Sitting down with my cup of tea, I asked myself, why was I doing this? Why was I working so hard to make it to the hospital as the snow kept coming down? It had occurred to me as I was lifting that final heavy shovel full of snow that no one would do this for me. My husband would find a way to get me home, make no mistake, but he wouldn’t shovel out an alley to do it. I have no kids, nephews or nieces or even cousins that would do this on my account. My friends all have problems of their own and wouldn’t be able to expend themselves like this. I pondered on this as I sipped my tea.
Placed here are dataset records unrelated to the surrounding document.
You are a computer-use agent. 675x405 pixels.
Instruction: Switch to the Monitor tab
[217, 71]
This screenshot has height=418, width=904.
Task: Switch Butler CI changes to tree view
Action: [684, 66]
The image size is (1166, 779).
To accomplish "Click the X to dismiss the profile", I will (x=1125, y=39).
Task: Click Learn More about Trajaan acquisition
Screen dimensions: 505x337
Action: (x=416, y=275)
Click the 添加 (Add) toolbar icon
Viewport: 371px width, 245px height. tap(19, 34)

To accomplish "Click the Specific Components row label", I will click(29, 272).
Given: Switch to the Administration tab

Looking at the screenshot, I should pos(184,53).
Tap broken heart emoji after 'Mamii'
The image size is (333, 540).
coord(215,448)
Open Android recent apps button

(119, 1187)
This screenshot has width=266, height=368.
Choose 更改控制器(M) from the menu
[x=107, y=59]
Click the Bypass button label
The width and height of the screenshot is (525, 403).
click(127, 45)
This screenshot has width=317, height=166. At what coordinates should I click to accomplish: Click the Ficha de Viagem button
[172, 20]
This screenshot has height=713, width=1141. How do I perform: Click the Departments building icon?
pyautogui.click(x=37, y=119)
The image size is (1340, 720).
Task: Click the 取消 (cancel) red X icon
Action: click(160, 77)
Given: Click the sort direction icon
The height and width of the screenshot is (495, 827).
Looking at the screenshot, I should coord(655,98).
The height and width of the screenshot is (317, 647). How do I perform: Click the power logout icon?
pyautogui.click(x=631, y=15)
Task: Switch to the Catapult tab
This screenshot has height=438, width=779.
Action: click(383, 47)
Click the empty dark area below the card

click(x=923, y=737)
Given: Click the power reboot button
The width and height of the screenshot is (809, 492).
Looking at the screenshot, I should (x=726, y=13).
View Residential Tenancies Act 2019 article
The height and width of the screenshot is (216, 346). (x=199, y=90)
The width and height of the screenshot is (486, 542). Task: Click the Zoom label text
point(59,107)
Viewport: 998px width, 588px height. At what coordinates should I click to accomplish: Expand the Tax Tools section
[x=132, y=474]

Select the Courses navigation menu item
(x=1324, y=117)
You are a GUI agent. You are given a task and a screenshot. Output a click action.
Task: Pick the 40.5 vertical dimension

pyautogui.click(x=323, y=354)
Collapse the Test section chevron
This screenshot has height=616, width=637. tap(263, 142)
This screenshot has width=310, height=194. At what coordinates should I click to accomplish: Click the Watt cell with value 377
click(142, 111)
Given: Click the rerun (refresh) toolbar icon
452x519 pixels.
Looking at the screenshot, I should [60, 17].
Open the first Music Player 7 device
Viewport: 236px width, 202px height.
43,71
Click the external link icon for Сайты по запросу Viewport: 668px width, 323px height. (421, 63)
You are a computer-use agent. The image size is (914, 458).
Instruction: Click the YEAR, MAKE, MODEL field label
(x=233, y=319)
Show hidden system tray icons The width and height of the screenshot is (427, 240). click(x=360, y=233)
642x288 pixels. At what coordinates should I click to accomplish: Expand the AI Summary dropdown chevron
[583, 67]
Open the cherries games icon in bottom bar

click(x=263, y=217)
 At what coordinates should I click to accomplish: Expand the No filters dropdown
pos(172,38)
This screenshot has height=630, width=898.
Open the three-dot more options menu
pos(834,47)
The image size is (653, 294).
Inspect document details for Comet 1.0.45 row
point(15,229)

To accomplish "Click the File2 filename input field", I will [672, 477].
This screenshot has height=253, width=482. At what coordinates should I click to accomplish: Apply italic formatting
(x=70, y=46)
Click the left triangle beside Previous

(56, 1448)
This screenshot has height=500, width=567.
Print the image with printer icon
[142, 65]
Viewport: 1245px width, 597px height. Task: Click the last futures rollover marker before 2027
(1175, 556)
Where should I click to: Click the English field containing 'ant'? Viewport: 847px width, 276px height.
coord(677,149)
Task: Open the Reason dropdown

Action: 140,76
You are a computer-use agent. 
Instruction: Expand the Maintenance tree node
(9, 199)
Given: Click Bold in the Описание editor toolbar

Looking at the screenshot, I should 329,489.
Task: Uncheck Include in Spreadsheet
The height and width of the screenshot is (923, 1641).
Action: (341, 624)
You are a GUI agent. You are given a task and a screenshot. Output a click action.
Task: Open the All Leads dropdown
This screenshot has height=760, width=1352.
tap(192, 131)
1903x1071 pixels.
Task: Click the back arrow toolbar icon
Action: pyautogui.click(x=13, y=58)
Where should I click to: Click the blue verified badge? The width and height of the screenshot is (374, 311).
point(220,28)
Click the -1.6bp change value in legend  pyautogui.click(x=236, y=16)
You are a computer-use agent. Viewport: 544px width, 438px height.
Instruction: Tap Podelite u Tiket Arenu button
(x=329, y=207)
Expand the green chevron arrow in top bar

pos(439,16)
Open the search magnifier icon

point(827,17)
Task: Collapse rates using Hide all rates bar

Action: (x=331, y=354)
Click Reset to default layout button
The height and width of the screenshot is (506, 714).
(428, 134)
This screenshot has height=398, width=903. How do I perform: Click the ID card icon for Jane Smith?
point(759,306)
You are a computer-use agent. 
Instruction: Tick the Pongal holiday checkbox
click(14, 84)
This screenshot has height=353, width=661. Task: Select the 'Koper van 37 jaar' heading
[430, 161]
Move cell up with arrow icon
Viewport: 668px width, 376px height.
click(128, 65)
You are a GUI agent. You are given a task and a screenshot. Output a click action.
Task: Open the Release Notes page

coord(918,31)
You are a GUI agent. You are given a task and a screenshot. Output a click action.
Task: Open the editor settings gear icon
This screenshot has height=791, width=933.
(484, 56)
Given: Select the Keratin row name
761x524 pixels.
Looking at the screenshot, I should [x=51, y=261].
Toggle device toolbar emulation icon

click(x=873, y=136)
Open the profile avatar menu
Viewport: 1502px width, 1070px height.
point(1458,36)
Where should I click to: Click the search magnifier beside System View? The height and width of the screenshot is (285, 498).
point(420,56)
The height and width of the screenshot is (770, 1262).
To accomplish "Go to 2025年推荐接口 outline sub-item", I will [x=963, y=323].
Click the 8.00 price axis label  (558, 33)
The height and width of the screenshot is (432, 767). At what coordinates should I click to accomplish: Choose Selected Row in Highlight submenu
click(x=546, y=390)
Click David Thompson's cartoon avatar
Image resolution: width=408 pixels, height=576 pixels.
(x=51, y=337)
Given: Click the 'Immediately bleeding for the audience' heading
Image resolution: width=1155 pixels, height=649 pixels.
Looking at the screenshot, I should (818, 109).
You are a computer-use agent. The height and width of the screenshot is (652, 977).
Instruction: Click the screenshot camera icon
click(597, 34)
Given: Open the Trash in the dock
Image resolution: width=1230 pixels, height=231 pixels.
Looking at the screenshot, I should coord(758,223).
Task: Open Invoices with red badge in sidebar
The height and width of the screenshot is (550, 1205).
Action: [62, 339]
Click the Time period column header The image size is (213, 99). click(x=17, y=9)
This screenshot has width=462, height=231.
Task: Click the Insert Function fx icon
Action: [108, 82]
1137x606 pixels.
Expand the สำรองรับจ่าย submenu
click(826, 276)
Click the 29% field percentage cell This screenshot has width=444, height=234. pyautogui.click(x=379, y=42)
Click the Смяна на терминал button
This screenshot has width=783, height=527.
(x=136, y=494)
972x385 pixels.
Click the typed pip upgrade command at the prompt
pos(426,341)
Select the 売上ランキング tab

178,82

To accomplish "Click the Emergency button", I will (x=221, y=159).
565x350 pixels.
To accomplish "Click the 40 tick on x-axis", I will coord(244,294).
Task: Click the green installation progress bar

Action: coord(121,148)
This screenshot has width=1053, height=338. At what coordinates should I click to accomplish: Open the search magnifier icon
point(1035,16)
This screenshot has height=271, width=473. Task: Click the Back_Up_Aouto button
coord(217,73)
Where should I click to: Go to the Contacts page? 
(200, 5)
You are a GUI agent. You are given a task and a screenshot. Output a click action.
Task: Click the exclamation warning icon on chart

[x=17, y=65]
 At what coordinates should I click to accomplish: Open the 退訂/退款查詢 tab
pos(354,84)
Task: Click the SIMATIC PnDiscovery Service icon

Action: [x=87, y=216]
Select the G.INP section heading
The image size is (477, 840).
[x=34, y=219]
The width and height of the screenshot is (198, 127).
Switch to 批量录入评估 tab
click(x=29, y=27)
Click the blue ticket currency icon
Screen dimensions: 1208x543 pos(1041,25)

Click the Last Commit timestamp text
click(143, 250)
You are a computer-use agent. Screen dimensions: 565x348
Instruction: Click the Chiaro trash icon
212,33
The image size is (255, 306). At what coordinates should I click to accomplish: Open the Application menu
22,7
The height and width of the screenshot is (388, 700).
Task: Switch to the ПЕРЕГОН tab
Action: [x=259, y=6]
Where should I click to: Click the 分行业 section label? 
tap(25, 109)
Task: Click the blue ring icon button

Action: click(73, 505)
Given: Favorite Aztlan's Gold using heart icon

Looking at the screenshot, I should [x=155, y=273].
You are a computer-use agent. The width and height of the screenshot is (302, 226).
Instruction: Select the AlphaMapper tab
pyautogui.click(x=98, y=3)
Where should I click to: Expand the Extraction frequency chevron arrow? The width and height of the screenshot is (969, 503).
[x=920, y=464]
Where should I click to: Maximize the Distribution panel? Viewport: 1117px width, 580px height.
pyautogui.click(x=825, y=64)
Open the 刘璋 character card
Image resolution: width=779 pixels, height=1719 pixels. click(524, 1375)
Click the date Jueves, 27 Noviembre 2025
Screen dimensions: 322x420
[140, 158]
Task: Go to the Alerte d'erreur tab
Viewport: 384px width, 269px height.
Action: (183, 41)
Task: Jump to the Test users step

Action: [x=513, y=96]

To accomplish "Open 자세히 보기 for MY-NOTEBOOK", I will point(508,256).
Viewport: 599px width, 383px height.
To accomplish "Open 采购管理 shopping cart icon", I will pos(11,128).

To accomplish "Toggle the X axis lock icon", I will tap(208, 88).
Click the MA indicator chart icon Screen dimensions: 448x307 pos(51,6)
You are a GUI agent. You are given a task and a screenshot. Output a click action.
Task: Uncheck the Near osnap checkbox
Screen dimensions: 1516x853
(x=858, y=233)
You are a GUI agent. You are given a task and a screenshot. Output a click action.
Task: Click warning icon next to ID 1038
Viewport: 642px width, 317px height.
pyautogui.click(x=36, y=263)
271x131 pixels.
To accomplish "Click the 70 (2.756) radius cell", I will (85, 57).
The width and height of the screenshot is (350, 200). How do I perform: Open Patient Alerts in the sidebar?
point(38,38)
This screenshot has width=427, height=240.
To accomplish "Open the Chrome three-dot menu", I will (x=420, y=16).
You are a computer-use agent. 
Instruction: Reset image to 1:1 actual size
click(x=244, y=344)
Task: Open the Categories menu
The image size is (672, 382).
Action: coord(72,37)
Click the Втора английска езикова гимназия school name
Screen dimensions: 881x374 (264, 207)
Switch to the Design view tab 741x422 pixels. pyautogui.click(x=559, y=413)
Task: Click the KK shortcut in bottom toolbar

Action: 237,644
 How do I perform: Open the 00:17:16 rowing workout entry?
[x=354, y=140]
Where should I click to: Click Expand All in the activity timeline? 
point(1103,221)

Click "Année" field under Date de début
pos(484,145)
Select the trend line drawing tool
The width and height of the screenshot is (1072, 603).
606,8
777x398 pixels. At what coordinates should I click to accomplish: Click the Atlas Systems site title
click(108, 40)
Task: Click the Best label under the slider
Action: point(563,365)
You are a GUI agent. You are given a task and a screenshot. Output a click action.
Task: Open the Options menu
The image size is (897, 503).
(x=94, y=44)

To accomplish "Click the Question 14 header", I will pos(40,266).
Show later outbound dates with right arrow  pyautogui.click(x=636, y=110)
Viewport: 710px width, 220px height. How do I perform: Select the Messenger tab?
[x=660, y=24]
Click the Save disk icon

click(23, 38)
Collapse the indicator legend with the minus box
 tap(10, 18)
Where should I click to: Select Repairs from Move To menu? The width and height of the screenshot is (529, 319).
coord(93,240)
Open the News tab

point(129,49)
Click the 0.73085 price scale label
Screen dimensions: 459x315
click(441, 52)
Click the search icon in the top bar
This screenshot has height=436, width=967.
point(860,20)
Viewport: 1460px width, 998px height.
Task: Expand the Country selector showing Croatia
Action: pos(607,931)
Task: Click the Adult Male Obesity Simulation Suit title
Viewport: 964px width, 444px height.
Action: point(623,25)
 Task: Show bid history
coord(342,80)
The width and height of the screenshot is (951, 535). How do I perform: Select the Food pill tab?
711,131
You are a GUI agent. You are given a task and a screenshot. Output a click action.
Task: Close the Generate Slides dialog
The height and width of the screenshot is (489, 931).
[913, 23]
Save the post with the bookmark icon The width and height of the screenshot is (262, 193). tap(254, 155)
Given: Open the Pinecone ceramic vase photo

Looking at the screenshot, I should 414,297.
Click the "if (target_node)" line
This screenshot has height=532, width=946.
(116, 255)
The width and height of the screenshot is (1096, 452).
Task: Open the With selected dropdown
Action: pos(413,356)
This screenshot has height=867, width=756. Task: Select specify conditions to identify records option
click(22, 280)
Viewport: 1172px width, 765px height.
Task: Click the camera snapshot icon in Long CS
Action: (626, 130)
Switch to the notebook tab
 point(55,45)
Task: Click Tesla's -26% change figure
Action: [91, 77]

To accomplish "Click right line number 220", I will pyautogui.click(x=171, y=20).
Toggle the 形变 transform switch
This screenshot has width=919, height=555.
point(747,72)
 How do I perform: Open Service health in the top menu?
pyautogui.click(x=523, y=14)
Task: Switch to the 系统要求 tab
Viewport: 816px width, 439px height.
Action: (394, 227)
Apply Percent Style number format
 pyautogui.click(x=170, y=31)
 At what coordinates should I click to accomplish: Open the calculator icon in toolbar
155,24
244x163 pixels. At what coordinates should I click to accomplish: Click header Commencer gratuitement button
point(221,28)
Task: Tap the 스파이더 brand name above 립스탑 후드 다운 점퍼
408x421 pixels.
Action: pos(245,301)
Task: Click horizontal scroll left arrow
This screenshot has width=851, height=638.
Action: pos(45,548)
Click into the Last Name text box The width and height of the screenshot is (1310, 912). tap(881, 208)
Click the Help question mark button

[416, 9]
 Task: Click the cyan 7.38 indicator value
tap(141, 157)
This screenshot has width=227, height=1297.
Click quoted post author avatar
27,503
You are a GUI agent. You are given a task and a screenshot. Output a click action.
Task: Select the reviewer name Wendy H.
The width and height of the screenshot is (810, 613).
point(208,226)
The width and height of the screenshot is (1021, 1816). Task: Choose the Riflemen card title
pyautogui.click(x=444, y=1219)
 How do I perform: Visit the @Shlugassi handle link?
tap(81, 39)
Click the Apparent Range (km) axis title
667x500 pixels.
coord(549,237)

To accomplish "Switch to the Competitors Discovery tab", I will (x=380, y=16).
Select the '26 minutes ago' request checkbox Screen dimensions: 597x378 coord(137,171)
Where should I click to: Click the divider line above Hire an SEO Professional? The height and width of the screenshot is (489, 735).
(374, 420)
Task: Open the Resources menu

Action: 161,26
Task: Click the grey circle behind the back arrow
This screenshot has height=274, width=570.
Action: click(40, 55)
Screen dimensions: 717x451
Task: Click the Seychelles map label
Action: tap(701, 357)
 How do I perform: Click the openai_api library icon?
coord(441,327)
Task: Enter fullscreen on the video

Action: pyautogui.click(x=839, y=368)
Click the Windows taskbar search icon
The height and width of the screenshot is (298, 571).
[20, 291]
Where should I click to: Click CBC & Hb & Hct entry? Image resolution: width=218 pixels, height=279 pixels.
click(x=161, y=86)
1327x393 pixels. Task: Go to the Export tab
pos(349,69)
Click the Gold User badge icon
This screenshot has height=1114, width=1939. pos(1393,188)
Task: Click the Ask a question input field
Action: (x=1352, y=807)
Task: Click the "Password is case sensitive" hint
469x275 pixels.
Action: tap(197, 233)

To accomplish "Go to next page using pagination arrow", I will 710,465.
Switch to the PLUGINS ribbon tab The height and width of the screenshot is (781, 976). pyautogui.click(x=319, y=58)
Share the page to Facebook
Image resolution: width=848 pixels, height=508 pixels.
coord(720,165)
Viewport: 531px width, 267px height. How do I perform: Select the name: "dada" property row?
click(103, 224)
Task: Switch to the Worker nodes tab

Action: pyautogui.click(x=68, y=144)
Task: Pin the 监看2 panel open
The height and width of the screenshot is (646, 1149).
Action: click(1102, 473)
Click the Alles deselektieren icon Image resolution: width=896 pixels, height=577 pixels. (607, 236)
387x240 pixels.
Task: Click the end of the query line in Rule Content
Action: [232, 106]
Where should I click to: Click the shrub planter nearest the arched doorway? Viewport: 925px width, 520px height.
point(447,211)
John 15:13 (NASB) says, ‘Greater love has no one than this, that one lay down his life for his friends.’ I had done this as a sacrificial act of love. While I love my mother-in-law, this was really for my husband. He’s been stretched as thin as I’ve ever seen him between long hours at work and caring for his parents, and though I’ve been doing a lot to help and I love them, too, I don’t have the same history or memories that he does and I’m not grieving the same way he is. This was a laying down of time and effort to show my husband he is not alone in his care journey for his parents and to bring him encouragement.
Sacrifice. It makes life richer. I should do it more often.
There are times I am amazed at the wonderful man I have for a husband. It’s not that I didn’t date good men when I was young and single, but because I didn’t have a good self-image, I would sabotage those relationships and end up obsessing over men who, frankly, were trouble.
But I did a wise thing in my youth. I prayed a very fervent and sincere prayer. Seeing many of my friends doing foolish and destructive things for ‘love’, I knew that on my own I would make the very same mistakes. So, I cried out to God not to let me settle for second best. In spite of my foolishness and willfulness, He honored that prayer; but I did not make it easy for Him.
Nonetheless, I ended up with a man who is kind and supportive beyond measure. He has been a studio assistant, a copy editor, a compassionate caregiver, a lifter and mover of heavy things and whatever else I’ve needed along the way. He cares for me, encourages me, he’s helped me care for my mother as she descended into Alzheimer’s and now he’s caring for his parents. Just this week, he took care of me as I went through some medical procedures, he cared for his dad as he had to relinquish his driver’s license, and in the middle of the night he cared for his mother’s geriatric cat who is diabetic and was in serious stress of an unknown infection – going to pick up the cat and his parents, taking them to the animal hospital, and caring for his mother as she had to leave her beloved pet for the night. Now he is making sure the cat lives another day by going over twice each day to get antibiotics down her throat, ointment into her eyes, and give her shots of insulin.
His sacrifices for love are monumental. I am truly blessed. I will leave you with this....
Sonnet by William Shakespeare
Let me not to the marriage of true minds
Admit impediments; love is not love
Which alters when it alteration finds,
Or bends with the remover to remove.
O, no, it is an ever-fixed mark
That looks on tempests and is never shaken;
It is the star to every wand’ring bark,
Whose worth’s unknown, although his
height be taken.
Love’s not Time’s fool, though rosy
lips and cheeks
Within his bending sickle’s compass come;
Love alters not with his brief hours
But bears it out even to the edge of doom.
If this be error and upon me proved,
I never writ, nor no man ever loved.
Donna Kemper put aside her art career to care for a mother she hadn't seen in over a decade. For seven years she followed her mother's journey into dementia, caring for her and putting forgiveness into action.